> _Extract_:
**********

Measuring inconsistency in metaanalyses
BMJ 2003; 327 doi: http://dx.doi.org/10.1136/bmj.327.7414.557 (Published 04 September 2003) Cite this as: BMJ 2003;327:557 Julian P T Higgins, statistician (julian.higgins{at}mrcbsu.cam.ac.uk)1,
 Simon G Thompson, director1,
 Jonathan J Deeks, senior medical statistician2,
 Douglas G Altman, professor of statistics in medicine2
 ^{1}MRC Biostatistics Unit, Institute of Public Health, Cambridge CB2 2SR,
 ^{2}Cancer Research UK/NHS Centre for Statistics in Medicine, Institute of Health Sciences, Oxford OX3 7LF
 Correspondence to: J P T Higgins
Cochrane Reviews have recently started including the quantity I^{2} to help readers assess the consistency of the results of studies in metaanalyses. What does this new quantity mean, and why is assessment of heterogeneity so important to clinical practice?
Systematic reviews and metaanalyses can provide convincing and reliable evidence relevant to many aspects of medicine and health care.1 Their value is especially clear when the results of the studies they include show clinically important effects of similar magnitude. However, the conclusions are less clear when the included studies have differing results. In an attempt to establish whether studies are consistent, reports of metaanalyses commonly present a statistical test of heterogeneity. The test seeks to determine whether there are genuine differences underlying the results of the studies (heterogeneity), or whether the variation in findings is compatible with chance alone (homogeneity). However, the test is susceptible to the number of trials included in the metaanalysis. We have developed a new quantity, I^{2}, which we believe gives a better measure of the consistency between trials in a metaanalysis.

**********

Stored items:

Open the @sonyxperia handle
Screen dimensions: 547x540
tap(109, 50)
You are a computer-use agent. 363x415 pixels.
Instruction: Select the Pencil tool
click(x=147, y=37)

**********

> _Questions to answer_:
a - For each statement about the article on measuring inconsistency, say yes or no and quote the words that decide it: (i) the statistical test of heterogeneity is affected by how many trials a metaanalysis includes; (ii) Cochrane Reviews have included I² for a long time; (iii) homogeneity means the variation in findings is compatible with chance alone.
b - Extend the article on measuring inconsistency, picking up right after its final sentence.
The data above come from a different source than the article on measuring inconsistency.

> _Expected outputs_:
a -
(i) Yes: "the test is susceptible to the number of trials included in the metaanalysis"
(ii) No: "Cochrane Reviews have recently started including the quantity"
(iii) Yes: "whether the variation in findings is compatible with chance alone (homogeneity)"

b -
Need for consistency
Assessment of the consistency of effects across studies is an essential part of metaanalysis. Unless we know how consistent the results of studies are, we cannot determine the generalisability of the findings of the metaanalysis. Indeed, several hierarchical systems for grading evidence state that the results of studies must be consistent or homogeneous to obtain the highest grading.2^{–}4
Tests for heterogeneity are commonly used to decide on methods for combining studies and for concluding consistency or inconsistency of findings.5 6 But what does the test achieve in practice, and how should the resulting P values be interpreted?
Testing for heterogeneity
A test for heterogeneity examines the null hypothesis that all studies are evaluating the same effect. The usual test statistic (Cochran's Q) is computed by summing the squared deviations of each study's estimate from the overall metaanalytic estimate, weighting each study's contribution in the same manner as in the metaanalysis.7 P values are obtained by comparing the statistic with a χ^{2} distribution with k1 degrees of freedom (where k is the number of studies).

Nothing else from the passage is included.